Weddings in Mongolia are one of the most influential days of a man and woman's life together. Weddings are celebrated among extended family and friends. In the past, Mongolians were often engaged as young, around 13 to 14 years old. The bride and grooms' families make the first contact and propose a future partnership. In some historical accounts, the young groom would live with in-laws, in order to observe how the young bride and groom would get along with each. If, at this stage, the interaction between the two doesn't go well, the engagement can be broken off.
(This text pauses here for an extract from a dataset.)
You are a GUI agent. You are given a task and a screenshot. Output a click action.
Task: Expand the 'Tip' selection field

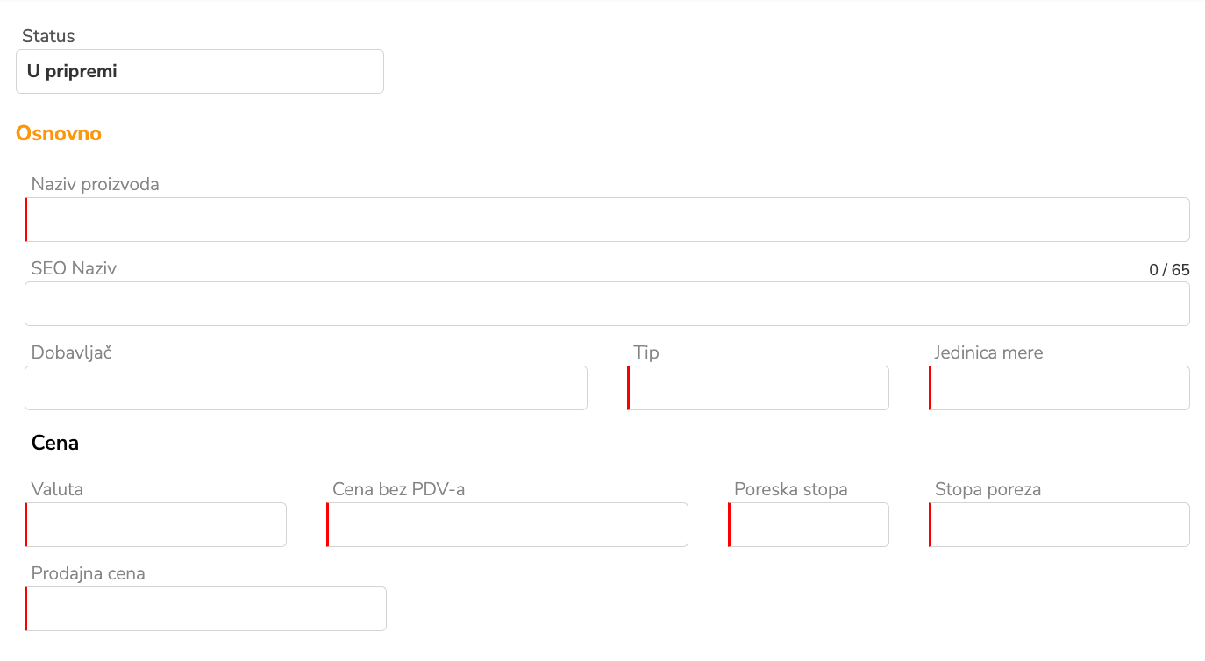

When the future family proves to be a successful one, then the wedding would take place at the age of 18. In modern day, it is not common for earlier engagement. Mongolians normally don't have arranged marriages anymore. Monogamy is the only legal form of marriage. Dating is common, sex prior to marriage can be practiced. In herders family, a woman gets married, normally she is expected to go and live with the grooms' family or vice versa. Many marriages in Mongolia are organic and can be between friends or coworkers.

== Reproduction rights ==
Terms changed in 1921 when women were considered more of a value in economic growth for the population. A revolution began that year with determinations to bring women more into the public sphere. This was the first step in the effort of the state to promote population growth; a strong emphasis on women’s reproductive capacities.Women were pressured into having multiple children as part of their civic duties to the state.

== Politics ==

=== History of Women's Political Affiliation ===
The political alignment in Mongolia for women is the belief that women are discriminated against because they are women. Women also believe that they have little legitimacy when discussing political affairs with men. In the most traditional sense, in nomadic society, women were not allowed to partake in the formal political sphere as their decisions were limited to the household. The subordination from a man to a woman in Mongolia came to an end in 1921. This granted women citizen rights. The new constitution also gave equal rights to all citizens of Mongolia without focus of origin, sex, gender, or beliefs. In 1924, Mongolian women were able to vote and potentially be elected as President. The Women's Federation was also founded which was funded by the state itself allowing more women to become more active participants in the political system. Despite women's active participation in politics, there are few women at the top. Although many actions were taken, there is still much to be said for women in the political system and desire for the equality they would eventually like to have and deserve.

==Sex trafficking==

Mongolian women and girls have been victims of sex trafficking in Mongolia. They have been raped and physically and psychologically harmed in brothels, homes, businesses, and other locations throughout the country, notably at the China–Mongolia border.